**Requirement**. Set down all of the entries word for word, omitting the images they contain.

Saved data entries:
_ _ _

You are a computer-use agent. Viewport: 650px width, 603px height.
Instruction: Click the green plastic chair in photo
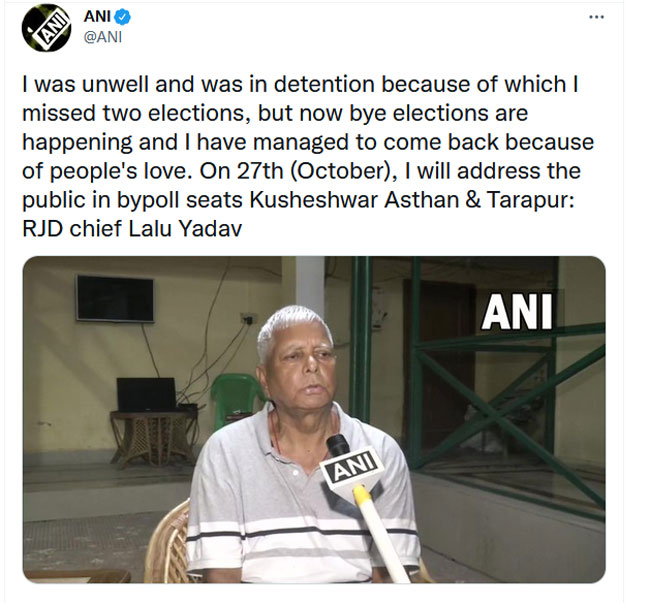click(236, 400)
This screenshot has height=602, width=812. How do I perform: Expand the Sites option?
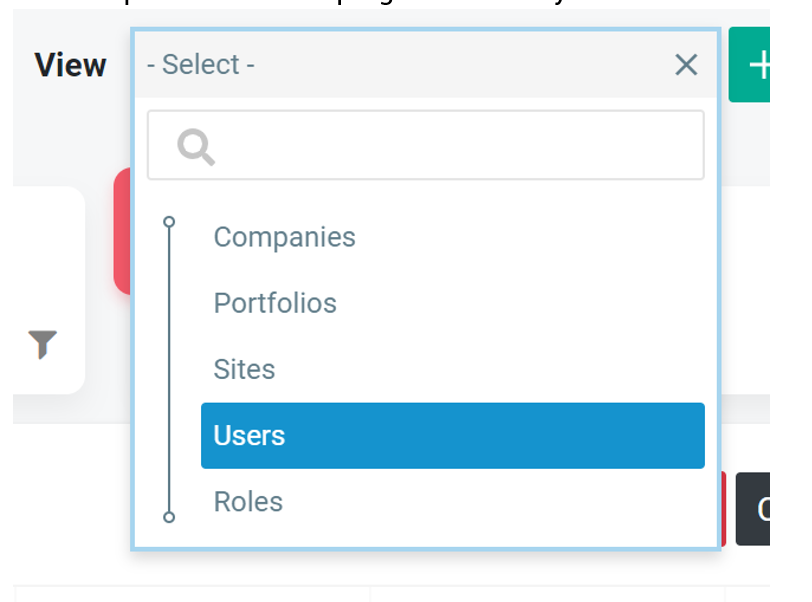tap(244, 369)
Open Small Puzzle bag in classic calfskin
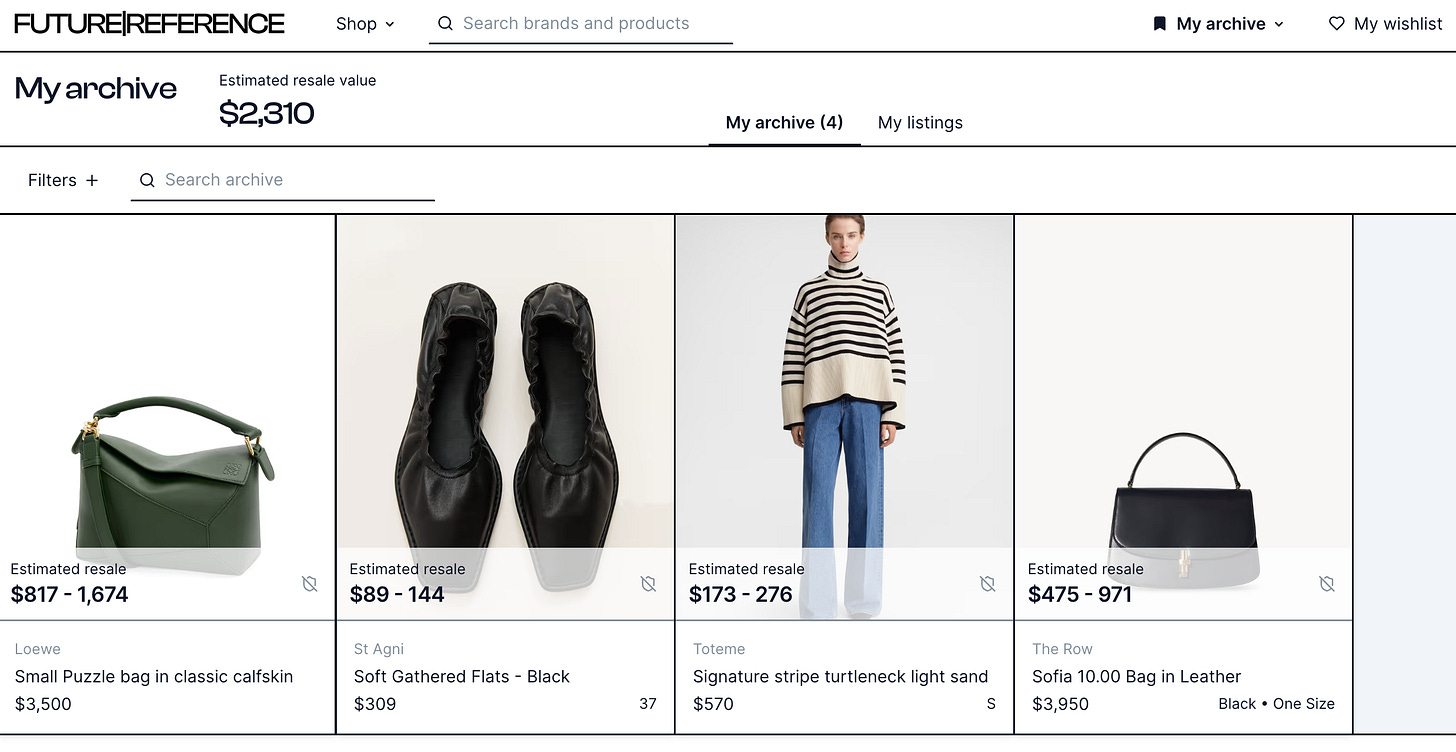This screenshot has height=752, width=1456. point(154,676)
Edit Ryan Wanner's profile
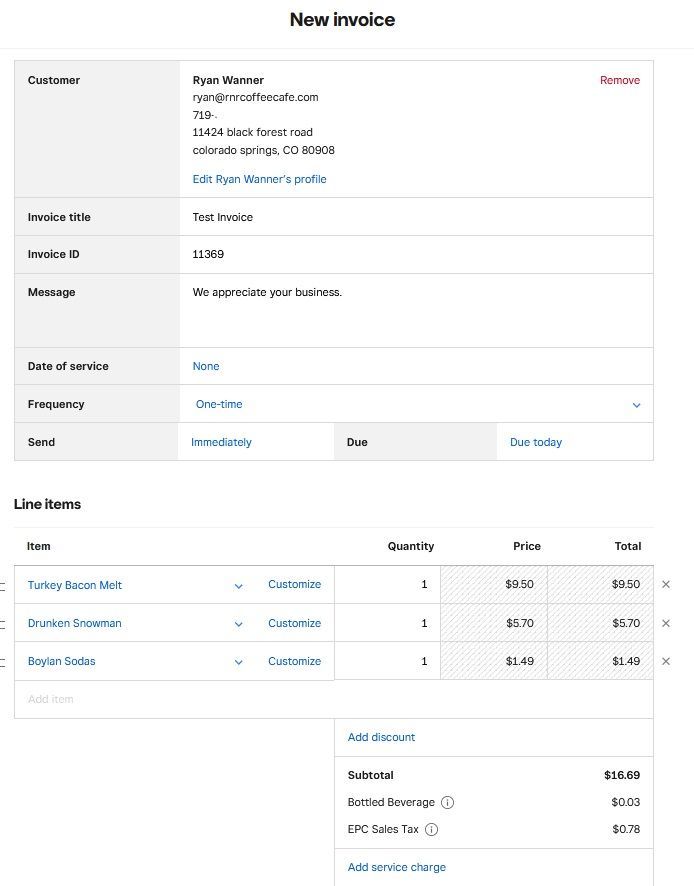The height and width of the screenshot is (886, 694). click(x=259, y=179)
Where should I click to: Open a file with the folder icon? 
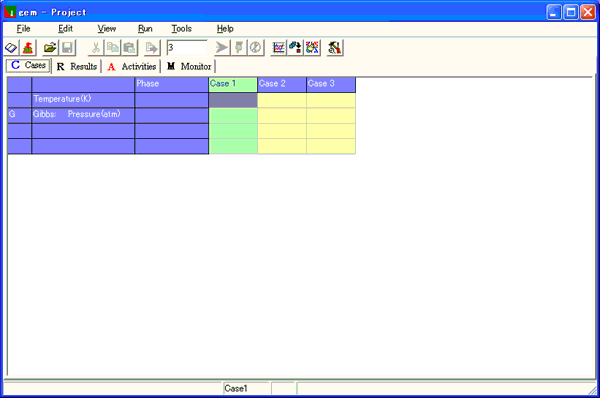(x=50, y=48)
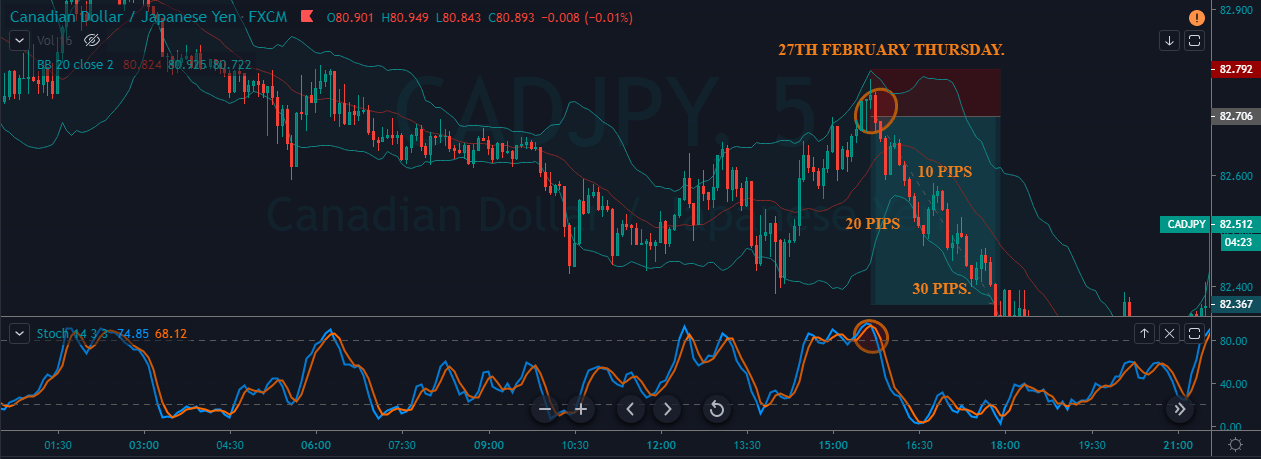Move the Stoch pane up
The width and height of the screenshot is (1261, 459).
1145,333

_ _ _

**Solution for this task**.
You are a computer-use agent. Viewport: 650px width, 603px height.
Instruction: Click the green plastic chair in photo
click(236, 400)
This screenshot has height=602, width=812. How do I perform: Expand the Sites option?
tap(244, 369)
Open Small Puzzle bag in classic calfskin
This screenshot has height=752, width=1456. point(154,676)
Edit Ryan Wanner's profile
The height and width of the screenshot is (886, 694). click(x=259, y=179)
Where should I click to: Open a file with the folder icon? 
(x=50, y=48)
Move the Stoch pane up
The width and height of the screenshot is (1261, 459).
1145,333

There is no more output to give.